Would you output the entries below only from the line containing "Open the Glossary rule link" through the line containing "This screenshot has height=840, width=1400.", exactly as they stand and with both ends included?

···

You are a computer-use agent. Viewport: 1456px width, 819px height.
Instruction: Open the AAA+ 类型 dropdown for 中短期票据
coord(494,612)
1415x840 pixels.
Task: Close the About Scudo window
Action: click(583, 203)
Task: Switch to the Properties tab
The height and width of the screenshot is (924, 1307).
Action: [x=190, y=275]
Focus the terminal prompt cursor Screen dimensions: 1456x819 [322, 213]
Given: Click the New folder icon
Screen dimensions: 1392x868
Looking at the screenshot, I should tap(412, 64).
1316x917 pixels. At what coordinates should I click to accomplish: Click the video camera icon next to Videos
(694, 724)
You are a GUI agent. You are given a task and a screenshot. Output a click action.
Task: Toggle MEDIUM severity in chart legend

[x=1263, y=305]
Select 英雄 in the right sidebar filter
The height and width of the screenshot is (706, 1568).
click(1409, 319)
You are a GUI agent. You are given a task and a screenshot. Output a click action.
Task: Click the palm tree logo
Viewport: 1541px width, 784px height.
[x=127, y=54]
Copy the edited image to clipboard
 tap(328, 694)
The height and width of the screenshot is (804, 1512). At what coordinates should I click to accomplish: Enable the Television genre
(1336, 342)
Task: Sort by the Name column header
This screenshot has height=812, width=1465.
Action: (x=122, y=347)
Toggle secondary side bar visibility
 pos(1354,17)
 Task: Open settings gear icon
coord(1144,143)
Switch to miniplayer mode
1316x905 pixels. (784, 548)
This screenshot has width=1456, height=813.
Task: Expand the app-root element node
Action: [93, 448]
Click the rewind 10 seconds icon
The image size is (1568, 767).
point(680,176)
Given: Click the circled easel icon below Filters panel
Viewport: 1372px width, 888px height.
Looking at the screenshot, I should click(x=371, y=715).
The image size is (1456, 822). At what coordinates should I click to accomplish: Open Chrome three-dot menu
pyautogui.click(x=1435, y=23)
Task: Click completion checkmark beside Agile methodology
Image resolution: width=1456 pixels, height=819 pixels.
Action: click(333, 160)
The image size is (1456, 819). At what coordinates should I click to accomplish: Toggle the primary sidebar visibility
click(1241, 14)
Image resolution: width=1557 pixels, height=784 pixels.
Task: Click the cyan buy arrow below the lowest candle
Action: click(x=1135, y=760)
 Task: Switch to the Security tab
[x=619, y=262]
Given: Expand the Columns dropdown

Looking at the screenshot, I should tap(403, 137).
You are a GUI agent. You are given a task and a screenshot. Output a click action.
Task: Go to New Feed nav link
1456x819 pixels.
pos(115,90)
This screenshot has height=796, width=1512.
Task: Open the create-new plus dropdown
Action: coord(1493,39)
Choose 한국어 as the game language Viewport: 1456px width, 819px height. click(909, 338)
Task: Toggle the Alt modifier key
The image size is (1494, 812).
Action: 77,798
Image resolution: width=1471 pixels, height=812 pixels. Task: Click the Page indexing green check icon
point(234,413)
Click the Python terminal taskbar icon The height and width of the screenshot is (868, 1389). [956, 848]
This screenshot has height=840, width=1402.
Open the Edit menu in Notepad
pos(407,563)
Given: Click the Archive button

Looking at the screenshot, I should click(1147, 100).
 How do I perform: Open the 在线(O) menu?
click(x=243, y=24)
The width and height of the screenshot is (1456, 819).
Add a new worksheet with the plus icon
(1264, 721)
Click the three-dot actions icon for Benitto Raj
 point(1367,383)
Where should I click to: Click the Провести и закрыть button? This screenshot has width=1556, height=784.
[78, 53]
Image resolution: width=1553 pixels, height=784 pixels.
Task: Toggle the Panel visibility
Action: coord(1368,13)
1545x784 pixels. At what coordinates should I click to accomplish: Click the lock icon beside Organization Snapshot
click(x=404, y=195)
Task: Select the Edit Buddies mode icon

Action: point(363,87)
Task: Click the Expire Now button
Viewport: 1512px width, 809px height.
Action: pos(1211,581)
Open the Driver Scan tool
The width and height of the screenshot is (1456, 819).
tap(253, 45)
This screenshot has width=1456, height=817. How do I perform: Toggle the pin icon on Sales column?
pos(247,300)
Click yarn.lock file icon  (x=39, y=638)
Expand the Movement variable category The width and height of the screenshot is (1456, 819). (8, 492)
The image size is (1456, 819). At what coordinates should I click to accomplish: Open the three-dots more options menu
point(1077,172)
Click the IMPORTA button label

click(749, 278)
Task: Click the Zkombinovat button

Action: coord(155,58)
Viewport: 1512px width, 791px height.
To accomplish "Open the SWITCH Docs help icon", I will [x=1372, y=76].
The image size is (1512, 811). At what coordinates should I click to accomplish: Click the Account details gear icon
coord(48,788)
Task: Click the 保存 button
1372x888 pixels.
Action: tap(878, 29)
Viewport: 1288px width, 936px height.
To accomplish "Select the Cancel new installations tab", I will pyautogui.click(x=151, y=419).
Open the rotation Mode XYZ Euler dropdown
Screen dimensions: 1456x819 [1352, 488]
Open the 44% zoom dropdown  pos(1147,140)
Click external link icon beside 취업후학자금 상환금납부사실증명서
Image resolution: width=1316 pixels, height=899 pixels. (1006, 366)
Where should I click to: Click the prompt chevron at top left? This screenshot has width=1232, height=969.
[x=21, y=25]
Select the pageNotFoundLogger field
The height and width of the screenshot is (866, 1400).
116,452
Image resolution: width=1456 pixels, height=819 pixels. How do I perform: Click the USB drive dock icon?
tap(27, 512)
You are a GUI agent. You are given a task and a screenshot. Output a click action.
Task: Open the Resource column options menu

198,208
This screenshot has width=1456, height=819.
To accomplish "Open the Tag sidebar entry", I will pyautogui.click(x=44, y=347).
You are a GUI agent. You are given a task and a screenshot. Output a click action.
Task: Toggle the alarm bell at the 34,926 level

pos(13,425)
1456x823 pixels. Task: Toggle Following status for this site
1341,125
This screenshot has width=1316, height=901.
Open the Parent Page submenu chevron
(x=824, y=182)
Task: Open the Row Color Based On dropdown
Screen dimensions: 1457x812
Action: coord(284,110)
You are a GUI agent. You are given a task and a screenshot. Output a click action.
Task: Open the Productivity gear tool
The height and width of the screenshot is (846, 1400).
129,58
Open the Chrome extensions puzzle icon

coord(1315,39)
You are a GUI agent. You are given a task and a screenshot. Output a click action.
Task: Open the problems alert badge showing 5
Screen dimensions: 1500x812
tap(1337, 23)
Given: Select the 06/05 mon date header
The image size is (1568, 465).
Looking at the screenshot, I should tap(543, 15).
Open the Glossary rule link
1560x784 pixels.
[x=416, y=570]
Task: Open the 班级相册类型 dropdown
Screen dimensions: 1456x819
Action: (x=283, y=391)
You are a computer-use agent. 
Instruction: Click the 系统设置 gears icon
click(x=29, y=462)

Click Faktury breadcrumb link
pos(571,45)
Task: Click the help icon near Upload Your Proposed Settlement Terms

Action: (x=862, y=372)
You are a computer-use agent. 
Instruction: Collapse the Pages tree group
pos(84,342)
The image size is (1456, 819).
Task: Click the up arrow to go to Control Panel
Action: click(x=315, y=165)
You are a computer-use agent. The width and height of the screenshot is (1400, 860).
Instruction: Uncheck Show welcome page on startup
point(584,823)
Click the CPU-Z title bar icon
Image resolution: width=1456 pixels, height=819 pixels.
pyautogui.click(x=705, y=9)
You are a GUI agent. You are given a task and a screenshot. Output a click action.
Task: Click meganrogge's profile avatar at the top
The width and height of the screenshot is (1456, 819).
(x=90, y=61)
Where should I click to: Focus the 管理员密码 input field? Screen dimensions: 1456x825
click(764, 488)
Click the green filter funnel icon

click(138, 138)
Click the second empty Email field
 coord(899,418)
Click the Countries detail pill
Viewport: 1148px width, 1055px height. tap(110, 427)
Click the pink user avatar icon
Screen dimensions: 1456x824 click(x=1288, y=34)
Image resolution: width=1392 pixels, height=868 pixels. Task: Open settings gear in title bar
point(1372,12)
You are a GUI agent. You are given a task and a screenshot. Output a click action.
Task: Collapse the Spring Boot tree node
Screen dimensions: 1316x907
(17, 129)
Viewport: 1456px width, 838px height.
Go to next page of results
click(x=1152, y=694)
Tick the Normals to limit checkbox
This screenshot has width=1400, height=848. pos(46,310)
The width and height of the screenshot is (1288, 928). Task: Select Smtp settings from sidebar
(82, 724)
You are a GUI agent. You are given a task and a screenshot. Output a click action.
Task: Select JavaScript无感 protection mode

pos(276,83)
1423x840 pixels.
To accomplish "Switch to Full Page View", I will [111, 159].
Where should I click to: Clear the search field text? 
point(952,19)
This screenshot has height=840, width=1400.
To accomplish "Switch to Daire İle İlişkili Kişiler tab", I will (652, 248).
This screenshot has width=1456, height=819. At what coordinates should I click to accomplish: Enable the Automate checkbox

···

■ Response ■
Open the Glossary rule link
1560x784 pixels.
[x=416, y=570]
Task: Open the 班级相册类型 dropdown
Screen dimensions: 1456x819
Action: (x=283, y=391)
You are a computer-use agent. 
Instruction: Click the 系统设置 gears icon
click(x=29, y=462)

Click Faktury breadcrumb link
pos(571,45)
Task: Click the help icon near Upload Your Proposed Settlement Terms

Action: (x=862, y=372)
You are a computer-use agent. 
Instruction: Collapse the Pages tree group
pos(84,342)
The image size is (1456, 819).
Task: Click the up arrow to go to Control Panel
Action: click(x=315, y=165)
You are a computer-use agent. The width and height of the screenshot is (1400, 860).
Instruction: Uncheck Show welcome page on startup
point(584,823)
Click the CPU-Z title bar icon
Image resolution: width=1456 pixels, height=819 pixels.
pyautogui.click(x=705, y=9)
You are a GUI agent. You are given a task and a screenshot. Output a click action.
Task: Click meganrogge's profile avatar at the top
The width and height of the screenshot is (1456, 819).
(x=90, y=61)
Where should I click to: Focus the 管理员密码 input field? Screen dimensions: 1456x825
click(764, 488)
Click the green filter funnel icon

click(138, 138)
Click the second empty Email field
 coord(899,418)
Click the Countries detail pill
Viewport: 1148px width, 1055px height. tap(110, 427)
Click the pink user avatar icon
Screen dimensions: 1456x824 click(x=1288, y=34)
Image resolution: width=1392 pixels, height=868 pixels. Task: Open settings gear in title bar
point(1372,12)
You are a GUI agent. You are given a task and a screenshot. Output a click action.
Task: Collapse the Spring Boot tree node
Screen dimensions: 1316x907
(17, 129)
Viewport: 1456px width, 838px height.
Go to next page of results
click(x=1152, y=694)
Tick the Normals to limit checkbox
This screenshot has width=1400, height=848. pos(46,310)
The width and height of the screenshot is (1288, 928). Task: Select Smtp settings from sidebar
(82, 724)
You are a GUI agent. You are given a task and a screenshot. Output a click action.
Task: Select JavaScript无感 protection mode

pos(276,83)
1423x840 pixels.
To accomplish "Switch to Full Page View", I will [111, 159].
Where should I click to: Clear the search field text? 
point(952,19)
This screenshot has height=840, width=1400.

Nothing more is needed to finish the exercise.